Algo semelhante aconteceu no Ratha Yatra de Salvador. Todo o ano, a parafernália das Deidades, específica do RY, é recolhida após o festival e cuidadosamente guardada pela equipe de Pujari, em especial pelas pujaris Madhurya Lila Devi Dasi (Priscila de Oliveira) e Karuna Mayi Radhika Devi Dasi (Karuma Obi). As cordas de tecido que servem para manter as Deidades fixas em Suas bases sobre o Carro também são sempre cuidadosamente guardadas. No entanto, em determinado ano, as cordas simplesmente desapareceram, e só se deu por sua falta quando as Deidades já estavam sobre o Carro. Tudo estava adiantado, e o Ratha Yatra iria sair no horário previsto, sem atrasos, como poucas vezes acontecia. Mas o detalhe dessas pequenas cordas de 3 metros cada estava atrasando toda a programação! A produção estava incrédula, pois após pesquisar com quem poderiam estar essas cordas, sem sucesso, pensava em como conseguir, em uma tarde de Domingo, material que o substituísse sem prejuízo para as

Deidades (com a grande quantidade de movimento do Carro durante o percurso, qualquer material mais grosseiro poderia danificar Sua pintura e Sua madeira).

Havia sido notado pela produção, também, que alguns devotos muito ligados às Deidades, como o presidente do Templo, Aniruddha Das, e um ônibus de um grupo de capoeira infantil vindo de Camaçari, além de outros, não haviam chegado, e, que, se não considerasse uma grande irresponsabilidade com o horário e falta de respeito com os presentes pontuais e entidades públicas e privadas envolvidas (concessores das licenças, fiscais de trânsito, polícia militar mídia), decidiria por postergar o início do evento e aguardar a presença destes participantes fiéis.

Mas não foi necessário: a falta das cordas realizou o justo atraso para estas chegadas. MISTICAMENTE, Aniruddha Das e as cordas se manifestaram simultaneamente, e, quando o Carro estava pronto para sair, de um ônibus saiam crianças sorridentes, vestidas de camisas, calças e cordões de capoeira brancos. Saímos novamente atrasados. Mas a produção não lamentou.

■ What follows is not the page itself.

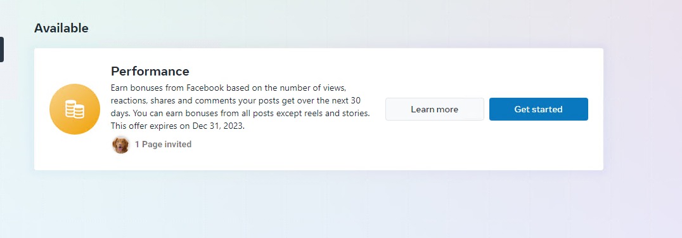682x238 pixels.
Task: Click the bonus description paragraph
Action: tap(240, 107)
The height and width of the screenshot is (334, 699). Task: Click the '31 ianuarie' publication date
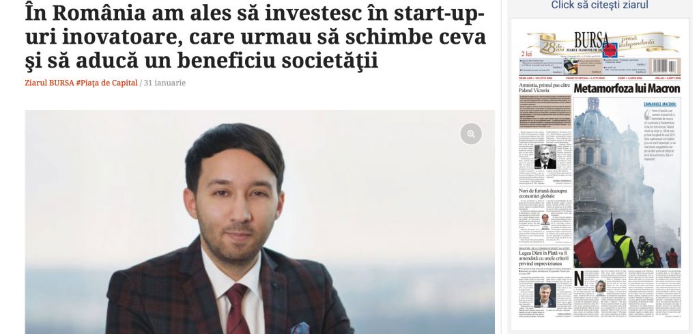coord(165,83)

Pode parecer uma pequena estrela em um céu nebuloso, mas com eventos como o Ratha Yatra, onde o produtor é mais do que um profissional, instituindo-se um amador de seu produto, situações assim são como um firmamento repleto de pequenas e grandes estrelas, que por si só iluminam o planeta sem a necessidade do auxílio de nenhuma outra fonte de luz. Para não falar das vezes em que aparece uma grandiosa Lua no céu do Ratha Yatra.